1.メディアの役割
メディアの仕事は、報道や解説や言論の他に、権力を監視することだと言われます。
2.監視の対象
日本のメディアが監視しているのは、当然わが国政府です。ところが、政府以外にその監視対象になっている権力があります。
戦後の日本は連合国の軍隊に、実質的にはアメリカ軍に占領され、1952年の主権回復後も、米軍はわが国に駐留し続けています。主権回復と同時に米国と日米安全保障条約を結び、1960年の改定を経て、今日に至っています。
いまでは反対派もずいぶん減りましたが、日米安保条約を結んでいるとアメリカが行う戦争に巻き込まれるということで、戦後から冷戦後のしばらくの間は、左派政党やメディアは同条約に反対していました。
左派が大勢のわが国のメディアが今でも監視の対象にしているのは、日本国政府と、日本と軍事同盟を結んでいるアメリカ政府です。露支英仏独、どの大国の首脳と比較しても、メディアの米大統領に対する関心が突出しているので、それが分かります。
3.処世術としての反権力
前大戦でわが国のメディアが得た教訓は、政府と歩調を合わせるのは得策ではないということです。そのため、主流派メディアは、反権力を標榜しています。
反権力という立場はなかなか居心地が良い。
政府の政治が正しければ、その中で温々と商売に励んでいられますし、政府の政治が間違っていれば、それに反対した勇気と見識ある人たちということで、読者や国民から賞賛を受けられるからです。

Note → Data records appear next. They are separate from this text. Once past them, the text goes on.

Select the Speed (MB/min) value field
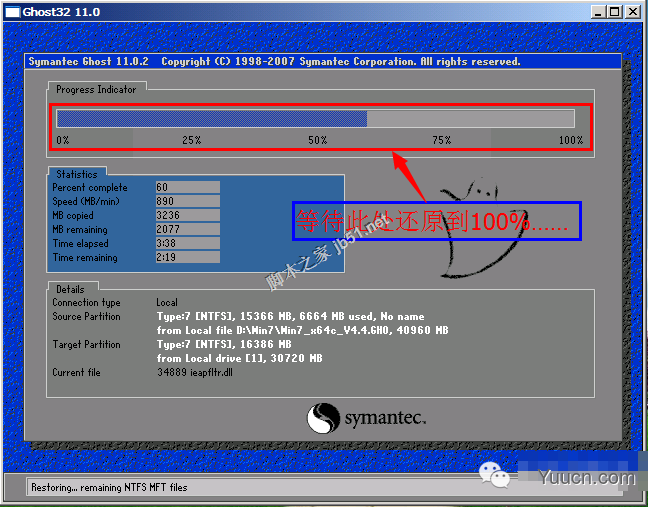 (x=187, y=202)

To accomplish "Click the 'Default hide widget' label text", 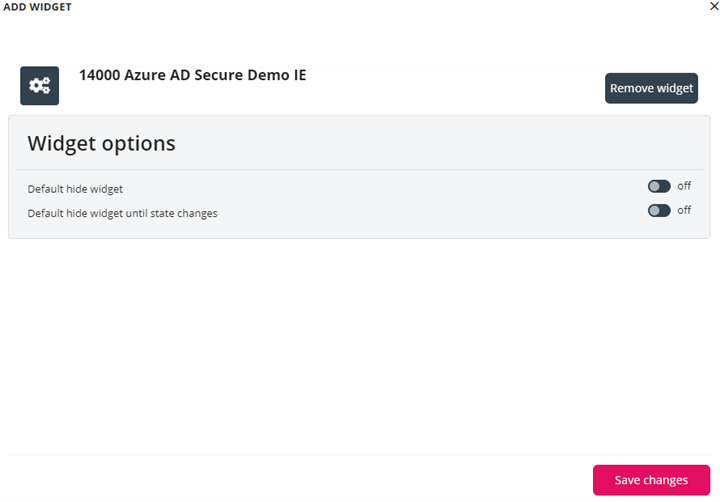I will tap(75, 188).
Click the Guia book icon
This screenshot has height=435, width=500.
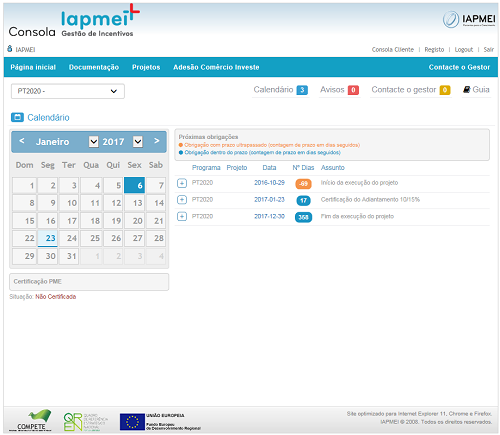(x=466, y=90)

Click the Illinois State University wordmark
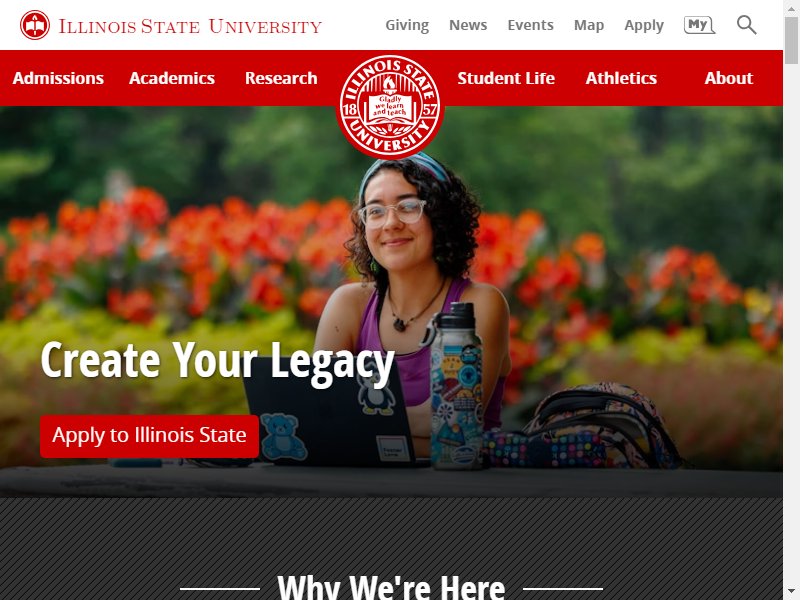click(x=190, y=26)
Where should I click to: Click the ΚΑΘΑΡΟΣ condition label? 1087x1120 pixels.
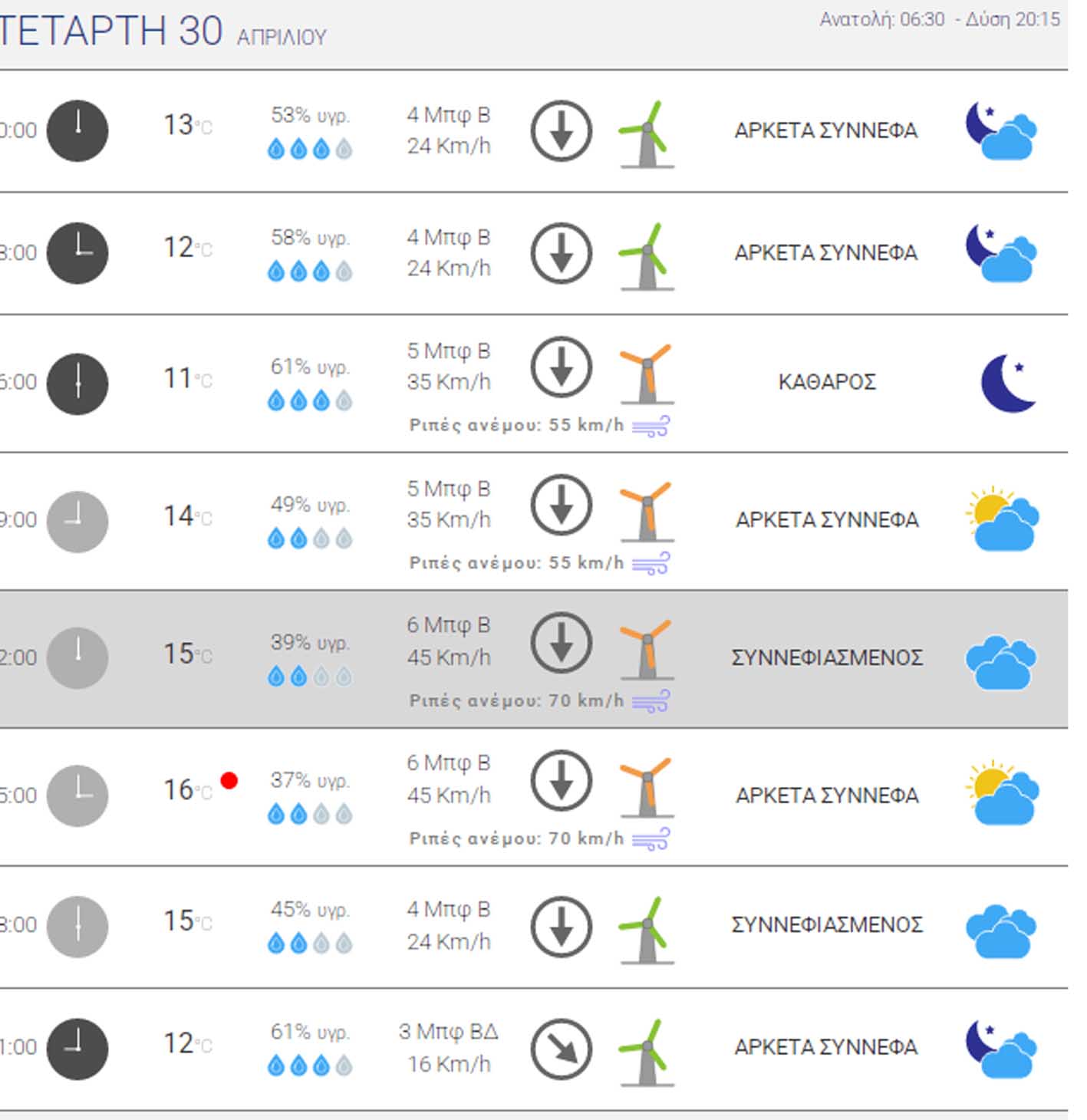(x=827, y=382)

要するに、いつも政府とは反対のことを言っていればいい。
反権力を掲げるわが国の主流派=左派メディアは、政府に対して肯定的監視ではなく(それを行っているのは産経新聞)、常に否定的監視を行っています。
4.権力監視の結果
ところが問題なのは、反権力とか、権力を監視するというメディアのスタンスが、かえって日本やアメリカに敵対的な国にとって好都合な報道や言論となって表れることです。まるで、敵(日米政府)の敵は味方です。
冷戦中日本やアメリカの負の側面は散々報道する一方、共産国のそれは殆んど報じませんでした。そのため、少なからぬ人たちが、ソ連や中共や北朝鮮を理想の国だと誤解しました。
冷戦前後を通じて、左派メディアは不思議に、わが国にとって最も害を及ぼすと思われる国の脅威を否定する報道や言論を行っています。冷戦中はソ連の、冷戦後は中共の。
現在わが国の最大の軍事的脅威は中共です。そして、沖縄の基地問題は冷戦中から続いています。ところが、冷戦時代よりも現在の方が、沖縄の基地問題を多く報じ、否定的な論説を行っています。
たとえば、左派メディアが辺野古埋め立てに反対しているのは、沖縄県民や日本国民のためなのでしょうか、それとも中共政府のためなのでしょうか。
歴史問題でも、韓支に寄り添うような言説を行っています。南京事件、慰安婦問題、徴用工問題。
その典型は、韓国済州島で慰安婦狩りをしたという吉田清治の虚偽の主張を、三十年以上にも渡って誤りだと認めなかったことです。
最近でも、いわゆる徴用工を「いわゆる」抜きで報じています。一体自称徴用工のうち何人が本当に徴用工だったのか、そのファクトチェックすらしようとしません。
日本政府には監視で、韓国政府には忖度なのでしょうか。
5.善悪の転倒
ウィキペディアの「マスメディア」の項目には、次のような記述があります。
「権力を監視し批判することこそマスメディアの使命であるとする考え(ウオッチドッグ機能)も存在するが、権力批判を至上命題(至上命令 いけまこ)とした場合ともすれば権力に従わない犯罪者をも擁護することになりかねず、善悪の転倒が起きる場合がある」
正に、前節で述べたように、「善悪の転倒」が起こっています。
民主的な、一応人権が保障されている国の政府に対しては、小さな悪をも批判する一方、独裁制の、人権が保障されていない、あるいは反日的な国に対しては、大きな悪をも見過ごすということになって表れています。
わが国の左派メディアにとって、前者のような日本やアメリカ政府は監視対象ですが、後者のような中共や北朝鮮や韓国政府は監視対象ではないからです。
わが国の左派メディアは善悪の転倒を避なければなりません。そのためにも、独裁主義国家、人権無視国家、反日国家の政府をも、その監視の対象にすべきだと思います。